Source records -
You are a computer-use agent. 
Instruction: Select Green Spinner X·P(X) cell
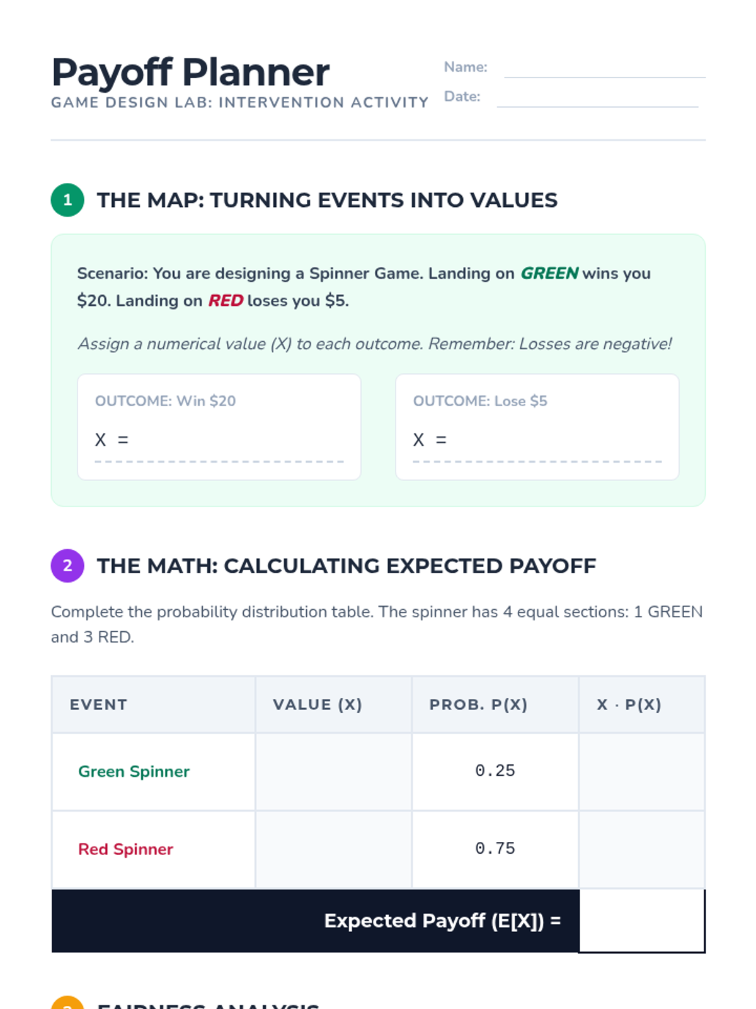[x=642, y=771]
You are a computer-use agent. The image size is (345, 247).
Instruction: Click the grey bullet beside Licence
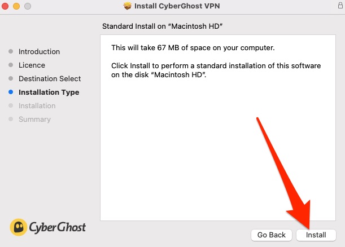tap(11, 65)
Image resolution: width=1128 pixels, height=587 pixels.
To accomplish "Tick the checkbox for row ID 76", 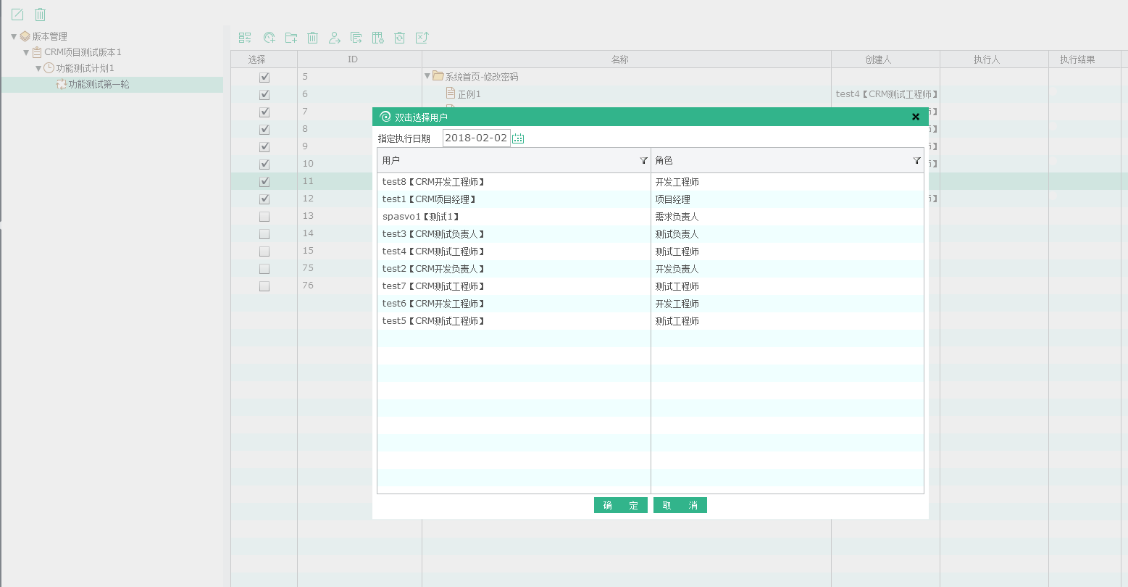I will [x=264, y=286].
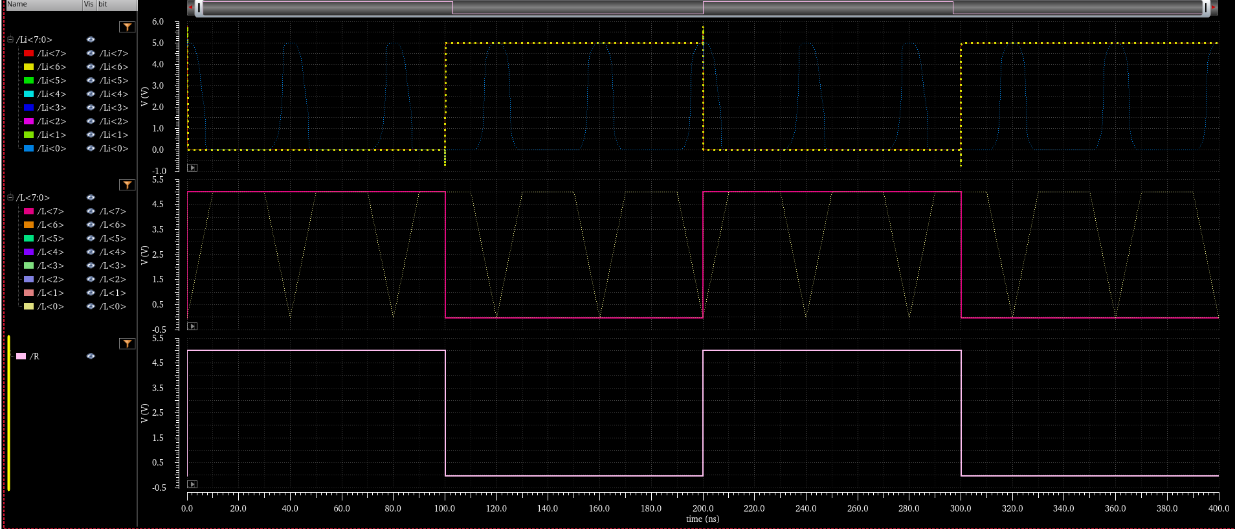The height and width of the screenshot is (529, 1235).
Task: Collapse the /L<7:0> bus group
Action: point(10,197)
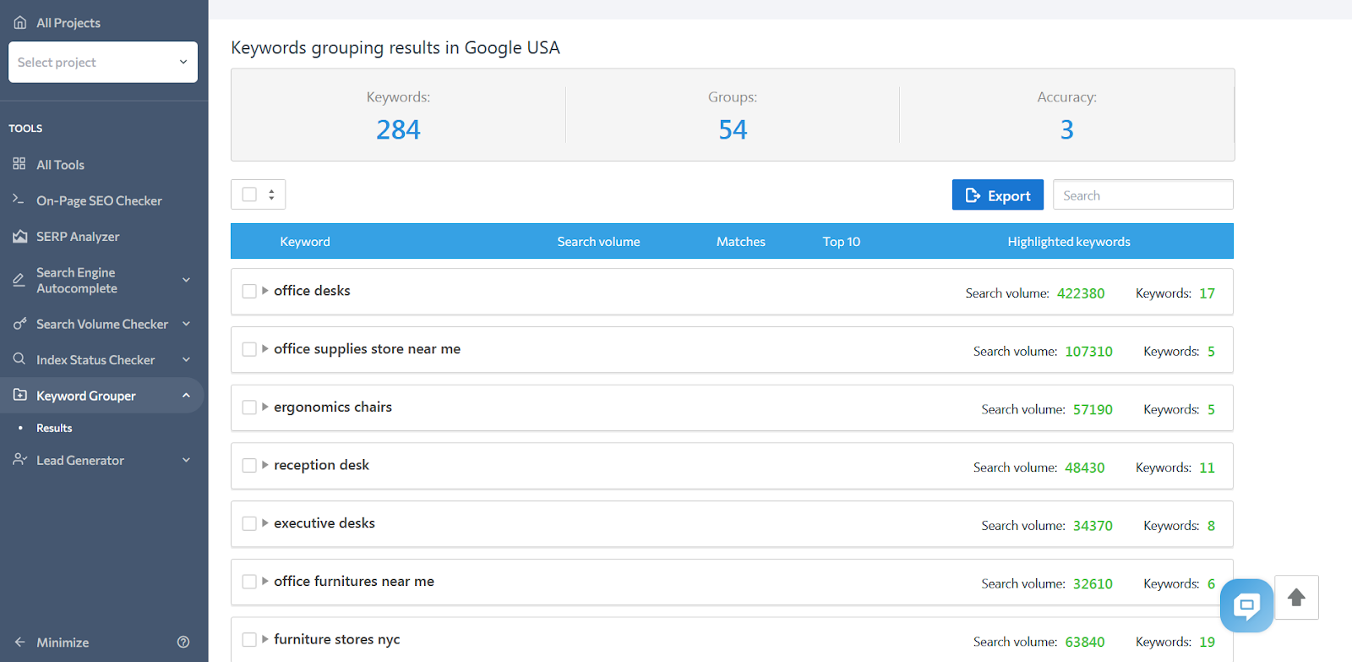Open the live chat widget
This screenshot has height=662, width=1352.
tap(1246, 605)
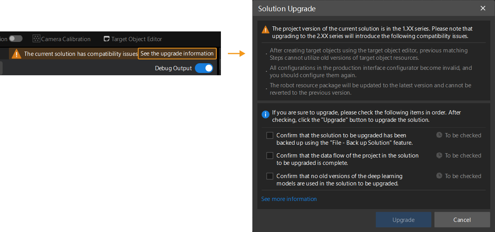Check the data flow completeness confirmation checkbox
The image size is (495, 232).
coord(270,155)
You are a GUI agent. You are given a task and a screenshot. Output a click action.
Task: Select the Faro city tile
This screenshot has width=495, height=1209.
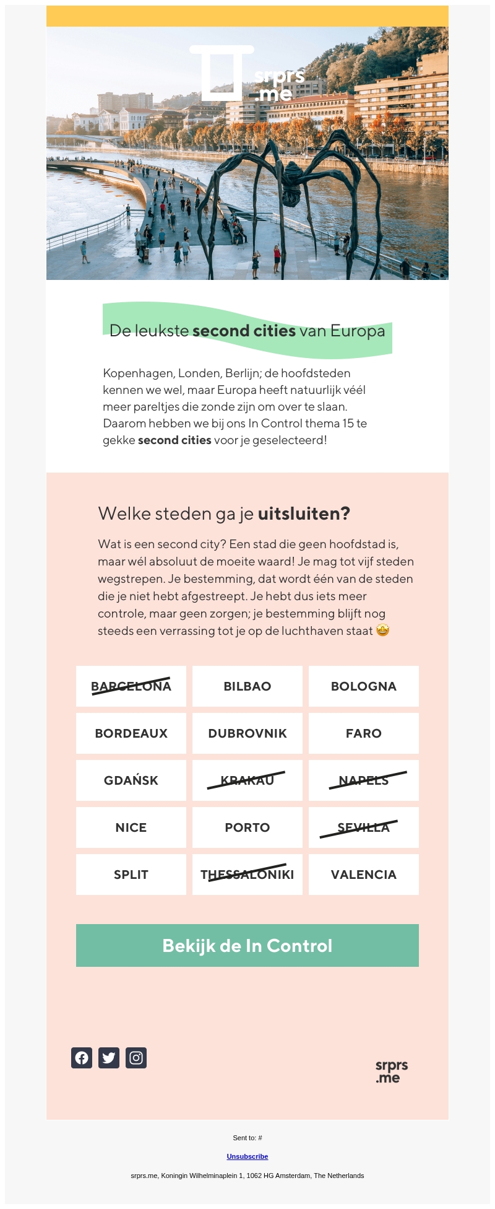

The task - Although pictures appear among the entries, please set down only the lines from the one with "Instruction: Select Green Spinner X·P(X) cell" up to and including the one with "Image resolution: width=1128", word for word.

Response area -
Instruction: Select Green Spinner X·P(X) cell
[x=642, y=771]
You are a computer-use agent. The image size is (345, 247).
Instruction: Click the grey bullet beside Licence
tap(11, 65)
Image resolution: width=1128 pixels, height=587 pixels.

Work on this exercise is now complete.